Supplied records:
-=-=-

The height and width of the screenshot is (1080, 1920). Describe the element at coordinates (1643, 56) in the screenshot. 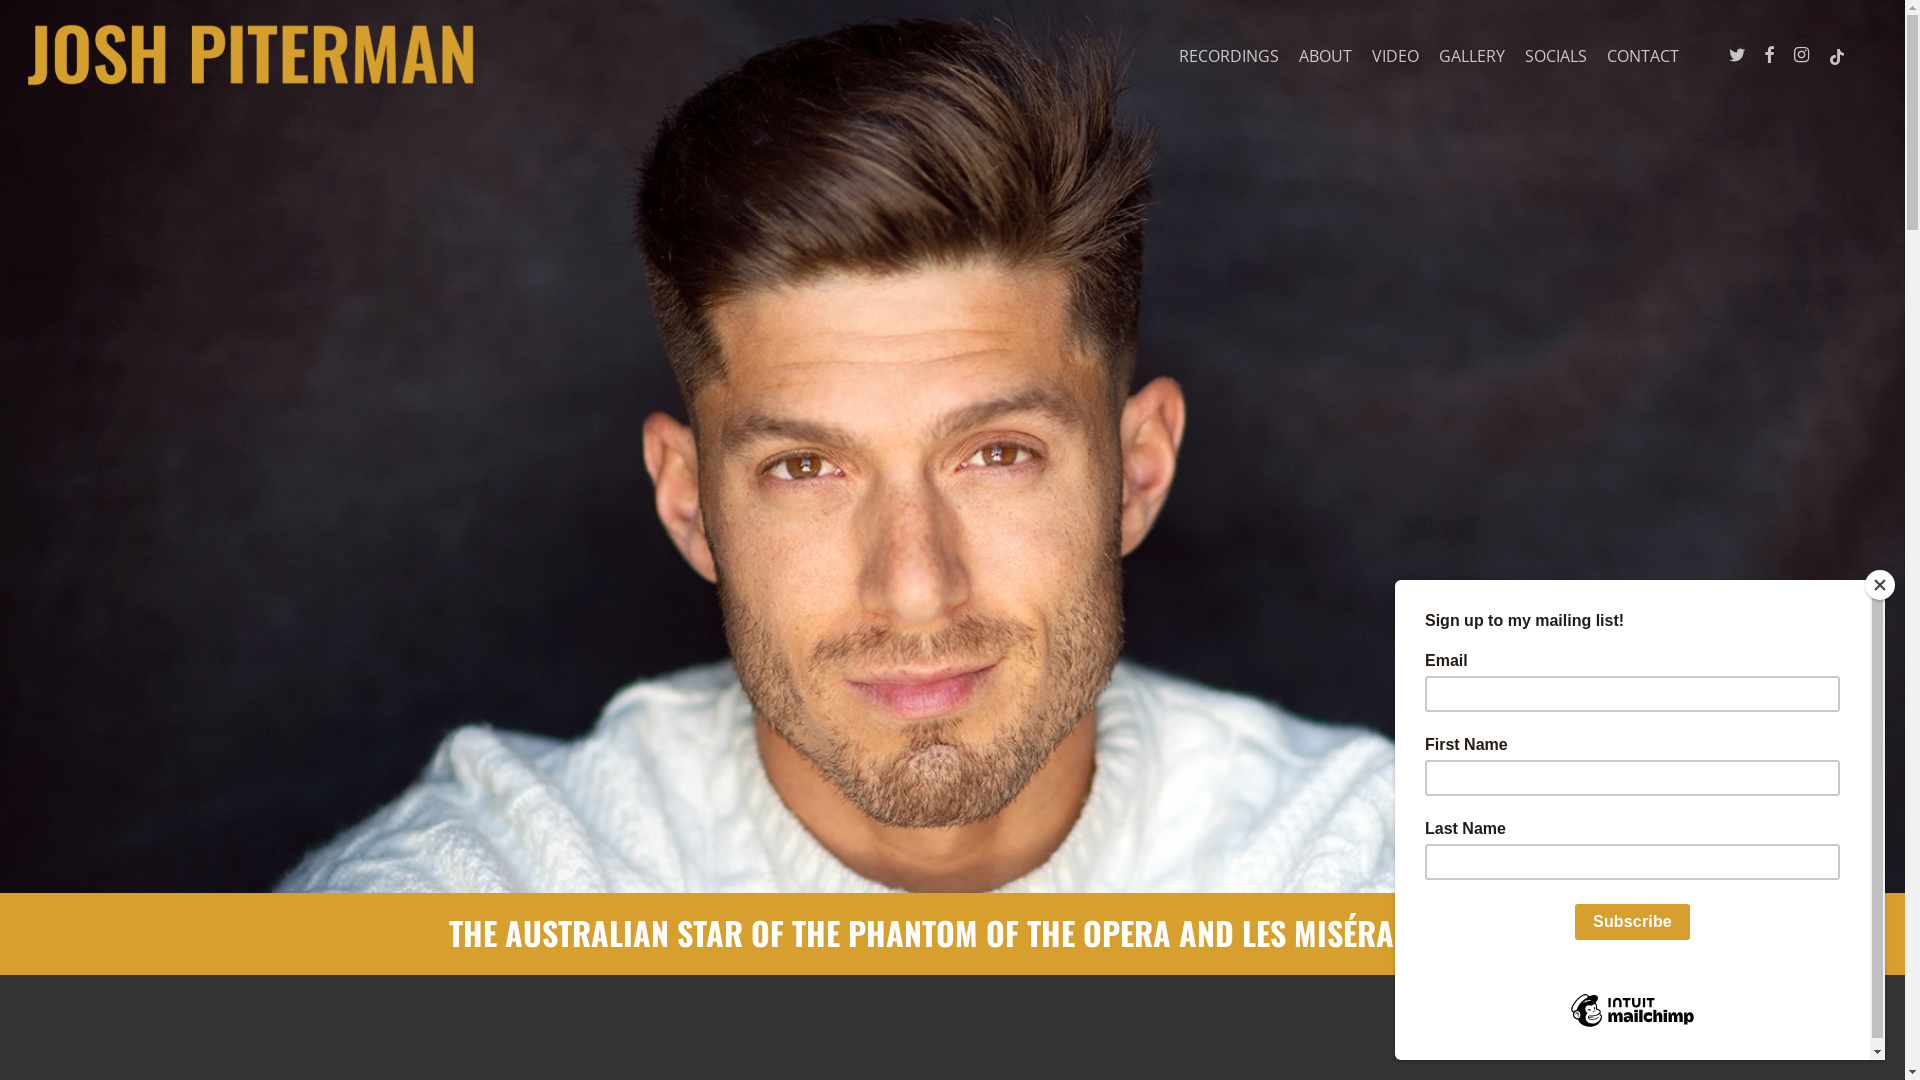

I see `CONTACT` at that location.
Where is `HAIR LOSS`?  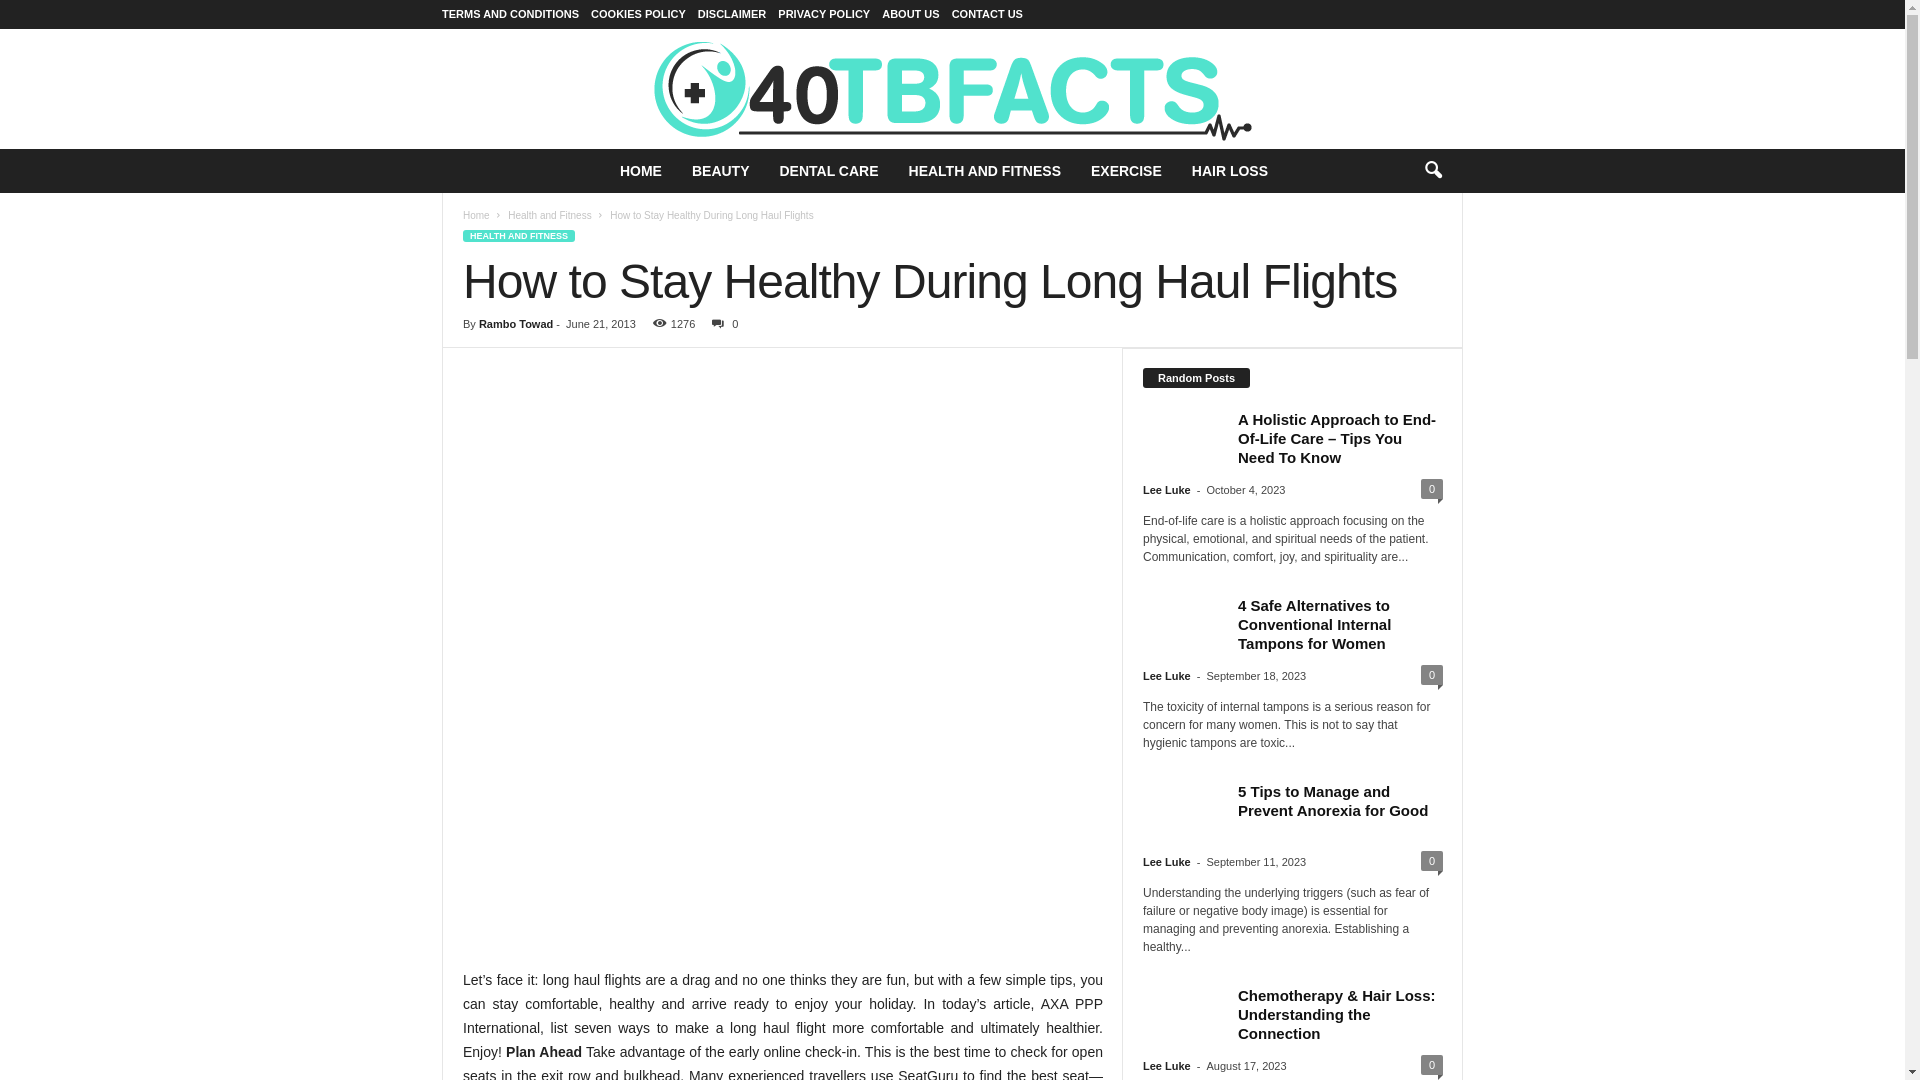
HAIR LOSS is located at coordinates (1230, 171).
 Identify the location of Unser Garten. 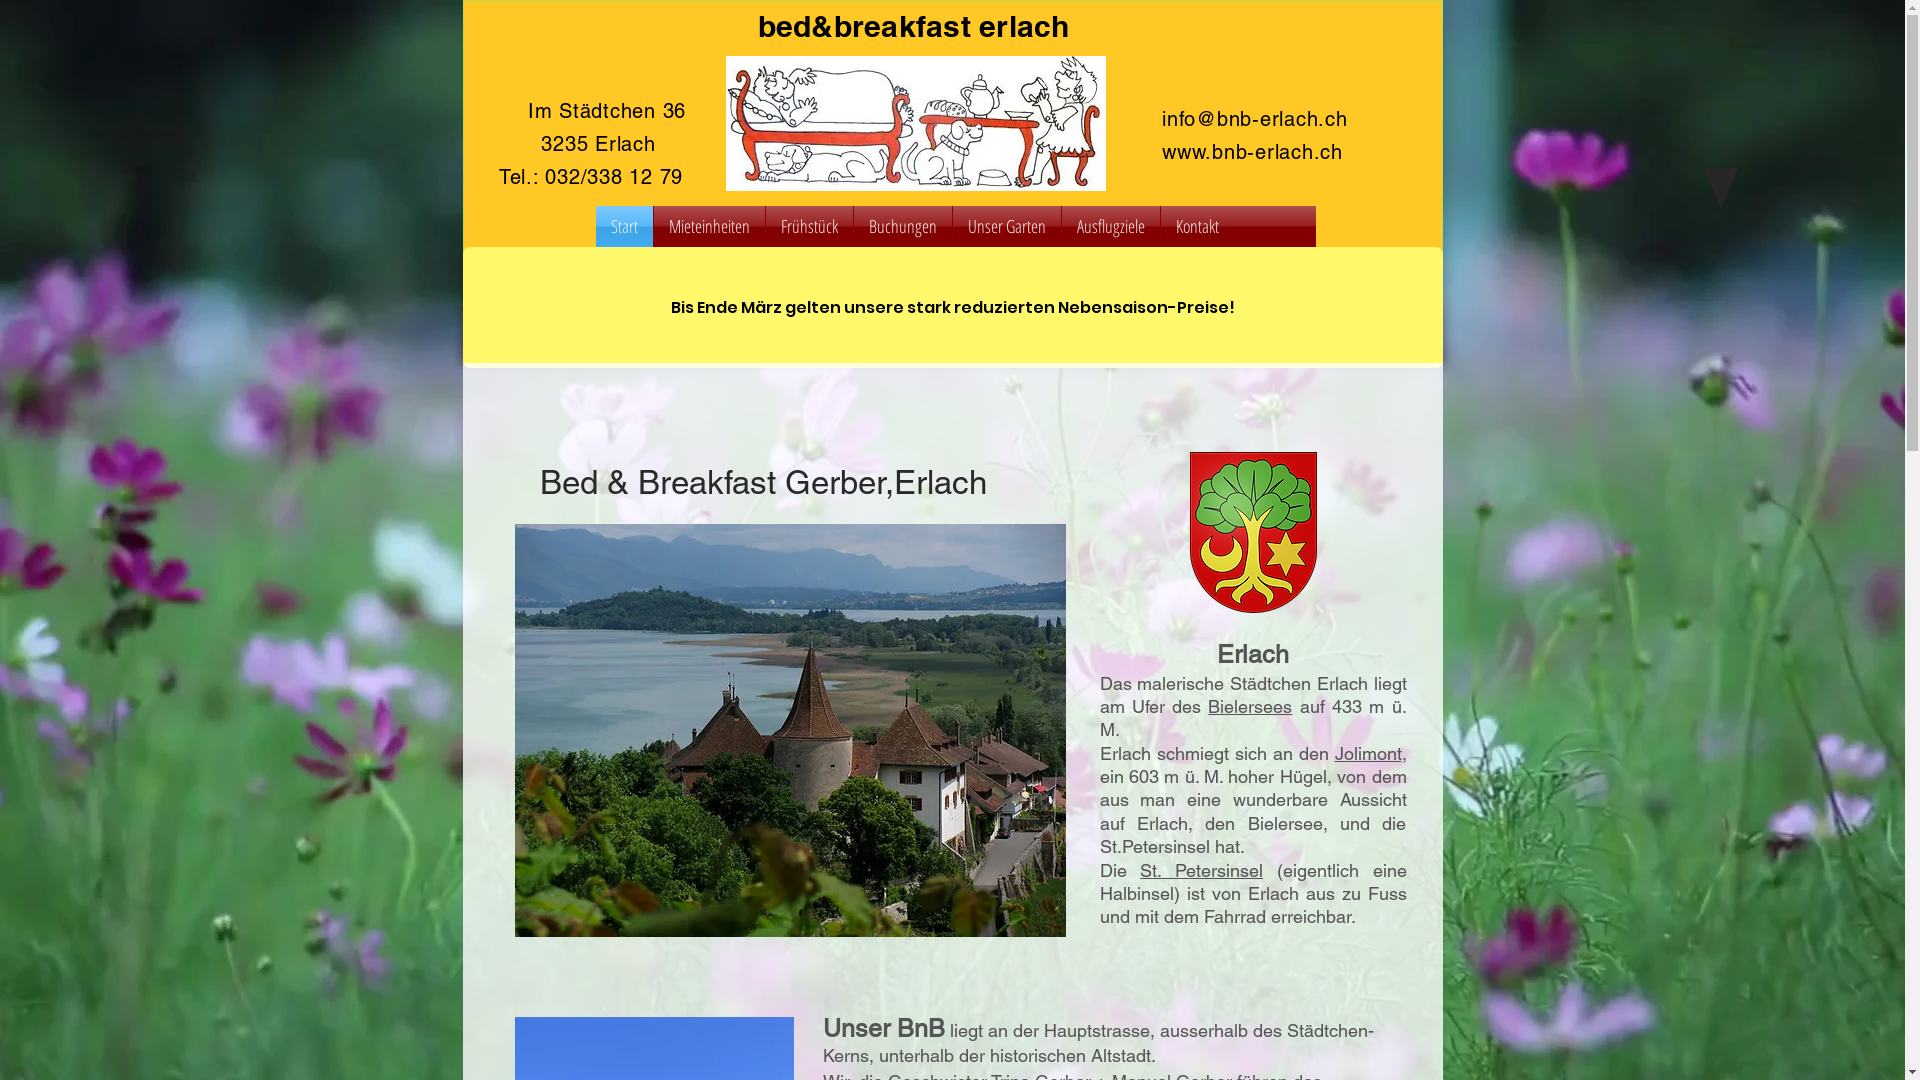
(1006, 226).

-=-=-

What is required:
Copy out all of the material above word for word, leaving out the pictures.

Output for this exercise:
The height and width of the screenshot is (1080, 1920). Describe the element at coordinates (1643, 56) in the screenshot. 

I see `CONTACT` at that location.
Where is `HAIR LOSS`?  
HAIR LOSS is located at coordinates (1230, 171).
 Identify the location of Unser Garten. 
(1006, 226).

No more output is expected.